Laura Schwanger

Personal information
- Born: November 1958 (age 67) Philadelphia, United States
- Education: Rowan College Immaculata College

Sport
- Country: United States
- Sport: Paralympic athletics Adaptive rowing
- Disability: Multiple sclerosis
- Disability class: F53
- Event(s): Pentathlon Javelin throw Discus throw Shot put

Medal record
Paralympic athletics
Representing United States
Paralympic Games
| Gold medal – first place | 1988 Seoul | Women's discus throw 3 |
| Gold medal – first place | 1988 Seoul | Women's javelin throw 3 |
| Gold medal – first place | 1988 Seoul | Women's pentathlon 3 |
| Gold medal – first place | 1988 Seoul | Women's shot put 3 |
| Silver medal – second place | 1992 Barcelona | Women's javelin throw THW5 |
| Silver medal – second place | 1992 Barcelona | Women's pentathlon PW3-4 |
| Silver medal – second place | 1992 Barcelona | Women's shot put THW5 |
| Silver medal – second place | 1996 Atlanta | Women's discus throw F53-54 |
| Silver medal – second place | 1996 Atlanta | Women's javelin throw F53-54 |
| Silver medal – second place | 1996 Atlanta | Women's shot put F53-54 |
| Bronze medal – third place | 1992 Barcelona | Women's discus throw THW5 |
Adaptive rowing
Paralympic Games
| Bronze medal – third place | 2008 Beijing | Women's single sculls |

= Laura Schwanger =

American Paralympic athlete (born 1958)

Laura Gene Schwanger (born 1958) is a retired American Paralympic athlete and adaptive rower. She has competed at three Paralympic Games in track and field and returned twelve years later to compete in rowing at the 2008 Summer Paralympics. She is a four time Paralympic champion including six silver medals and one bronze medal in athletics and won a bronze medal in rowing.
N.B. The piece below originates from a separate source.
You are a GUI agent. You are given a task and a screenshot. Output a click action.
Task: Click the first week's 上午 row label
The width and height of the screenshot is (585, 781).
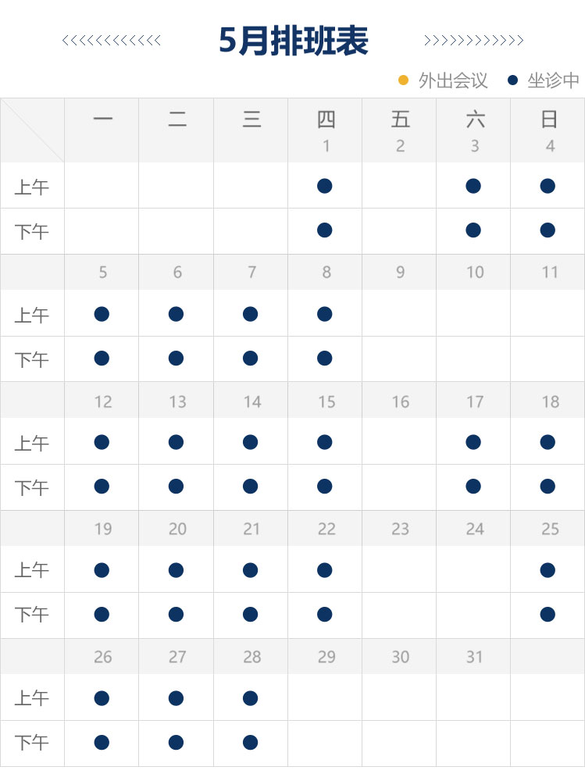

After graduating from Washington Township High School, New Jersey in 1977, Schwanger joined the United States Army and became a meteorological observer. She was diagnosed with multiple sclerosis in 1981 while on active duty.

She took up athletics soon after then retired after the 1996 Summer Paralympics, she took up rowing in later 2006 after receiving chemotherapy for breast cancer.

She studied physical education at Glassboro State College, which became Rowan College during her time there. She earned a master's degree in counseling and psychology at Immaculata College.